══ Data under study ══

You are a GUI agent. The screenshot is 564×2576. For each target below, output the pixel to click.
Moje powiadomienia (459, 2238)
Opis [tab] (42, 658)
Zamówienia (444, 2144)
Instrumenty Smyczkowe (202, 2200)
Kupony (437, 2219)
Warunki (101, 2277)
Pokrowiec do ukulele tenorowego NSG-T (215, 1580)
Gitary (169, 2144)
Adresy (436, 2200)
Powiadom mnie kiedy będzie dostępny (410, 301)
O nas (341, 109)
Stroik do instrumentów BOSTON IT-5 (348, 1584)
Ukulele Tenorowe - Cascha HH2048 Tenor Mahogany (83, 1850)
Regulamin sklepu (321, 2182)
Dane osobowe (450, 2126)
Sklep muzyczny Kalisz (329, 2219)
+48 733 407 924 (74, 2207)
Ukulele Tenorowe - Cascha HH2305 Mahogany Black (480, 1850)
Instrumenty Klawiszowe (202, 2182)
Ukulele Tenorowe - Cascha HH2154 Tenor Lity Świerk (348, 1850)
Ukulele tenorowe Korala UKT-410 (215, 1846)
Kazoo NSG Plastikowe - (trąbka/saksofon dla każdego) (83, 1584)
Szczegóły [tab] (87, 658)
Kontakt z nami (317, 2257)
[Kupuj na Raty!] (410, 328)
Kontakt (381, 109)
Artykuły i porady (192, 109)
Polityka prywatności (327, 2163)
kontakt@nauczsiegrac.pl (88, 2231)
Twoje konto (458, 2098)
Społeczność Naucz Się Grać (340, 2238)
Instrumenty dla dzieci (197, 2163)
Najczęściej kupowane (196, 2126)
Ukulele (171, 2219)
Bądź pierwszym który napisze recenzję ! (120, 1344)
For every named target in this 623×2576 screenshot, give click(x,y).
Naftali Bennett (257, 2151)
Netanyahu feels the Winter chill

═══

> Your objective:
Lines that include the word "screenshot" are to be extracted from the data above.

> Answer space:
You are a GUI agent. The screenshot is 564×2576. For each target below, output the pixel to click.
For every named target in this 623×2576 screenshot, give click(x,y).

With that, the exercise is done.